Epsilon/Getty Images

Une ascension vertigineuse

Quand on évoque l’élite du championnat russe, ce sont invariablement les noms du Zénit et du CSKA Moscou qui reviennent sur le devant de la scène. Pourtant, le Rubin Kazan a récemment contesté l’hégémonie des deux tsars du pays. Mais au fait, c’est quoi le Rubin Kazan ? C’est un club fondé en 1958, qui a vécu dans un relatif anonymat jusqu’à son rachat en 1996 par Kamil Iskhakov, le maire de la ville de… Kazan, la capitale du Tatarstan, pour en faire la tête d’affiche de cette région reculée de Russie ainsi qu’une vitrine politique idéale pour l’homme de 66 ans. Une prise de pouvoir judicieuse puisque le club va connaitre en l’espèce de quinze ans une ascension fulgurante.

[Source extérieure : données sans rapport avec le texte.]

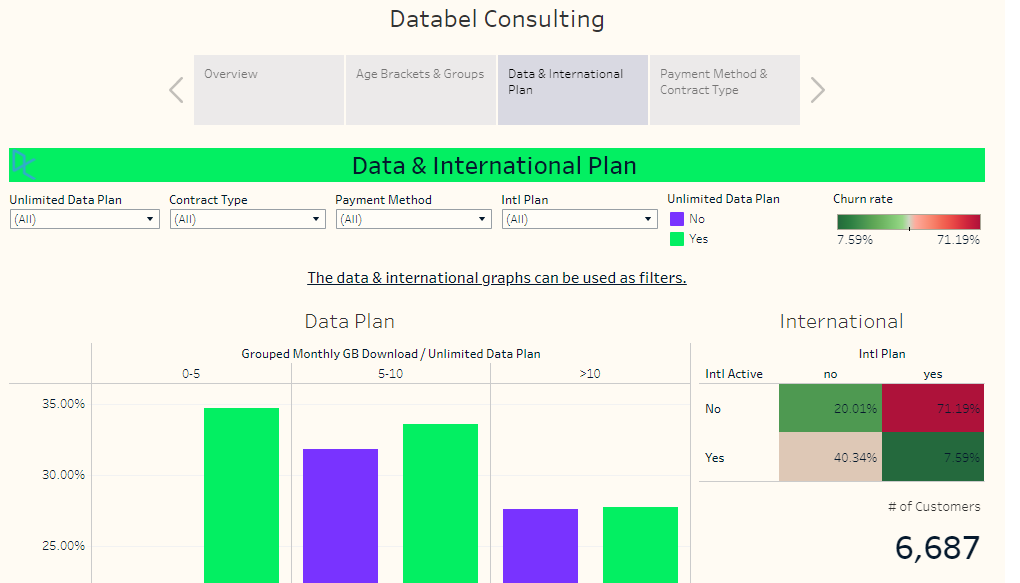
Task: Click the 7.59% dark green heatmap cell
Action: tap(932, 457)
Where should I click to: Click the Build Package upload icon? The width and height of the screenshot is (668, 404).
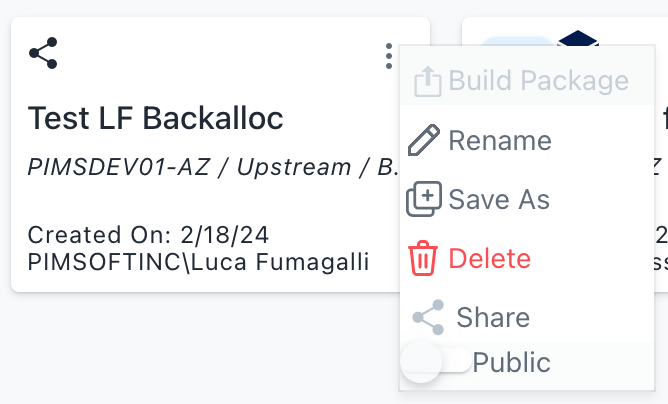click(x=427, y=81)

En 2001, l’équipe végète toujours en deuxième division. C’est le moment choisi par les dirigeants et Iskhakov pour nommer Kurban Berdyev à la tête du Rubin Kazan. Avec ce coach au CV assez anonyme (un titre de champion du Turkmenistan en 1999), le Rubin va devenir un nom prestigieux du football russe. Un an après son arrivée, l’équipe remporte le titre de D2 et accède à la première division, une grande première dans l’histoire de la formation de Kazan. S’en suit notamment une qualification pour la Coupe de l’UEFA, avant que le club ne soit racheté en 2006 par Alexandr Gusev, ancien membre du KGB, accessoirement vice-président de la fédération du Tatarstan et aujourd’hui à la tête d’un important groupe d’étude stratégique de développement.

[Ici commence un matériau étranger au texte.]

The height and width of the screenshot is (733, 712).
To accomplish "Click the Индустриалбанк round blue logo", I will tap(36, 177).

Le Rubin a perdu de son éclat

Sous l’égide de leur nouveau président, les « Tatarstantsi » atteignent le graal en remportant le titre de champion en 2008, pour le cinquantième anniversaire du club, et enchaînent avec le doublé en 2009, tout ça au nez et à la barbe des grands noms que sont le CSKA Moscou, le Zénit Saint-Pétersbourg et le Spartak Moscou. Le Rubin Kazan est alors sur le toit de la Russie, et écrit aussi son histoire sur la scène européenne en faisant tomber de son trône le FC Barcelone au Camp Nou (1-2). Ce même Barça qui vient de réaliser un triplé historique Liga-Ligue des champions-Coupe du Roi sous les ordres de Pep Guardiola. Le Rubin est alors au firmament de sa notoriété sportive.

A cet instant, la formation russe, grâce à l’apport financier de Gusev, dispose de quelques joueurs de renoms dans son effectif : le milieu Sergueï Semak, bien connu des supporters du PSG, les Argentins Alejandro Dominguez et Cristian Ansaldi et l’Ukrainien Sergueï Rebrov arborent tous la tunique rouge de Kazan.

Sauf que les investissements toujours plus conséquents du Zénit, l’assise historique du CSKA et l’arrivée de nouveaux concurrents aux dents longues (Dynamo Moscou, FK Krasnodar) ont progressivement fait chuter le Rubin dans la hiérarchie. L’équipe emmenée par l’international russe Diniyar Bilyaletdinov reste néanmoins un nom respecté de son championnat, avec des apparitions régulières en Ligue Europa (dont un quart de finale en 2013) mais n’a plus connu les fastes de la Coupe aux grandes oreilles depuis 2011. Battu lors de la première journée par le FC Sion (2-1), l’ancien club de Yann M’Vila n’a plus perdu sur ses terres en compétitions européennes depuis 11 matchs. Et entend bien poursuivre cette impressionnante série ce soir à l’occasion de la réception de Bordeaux.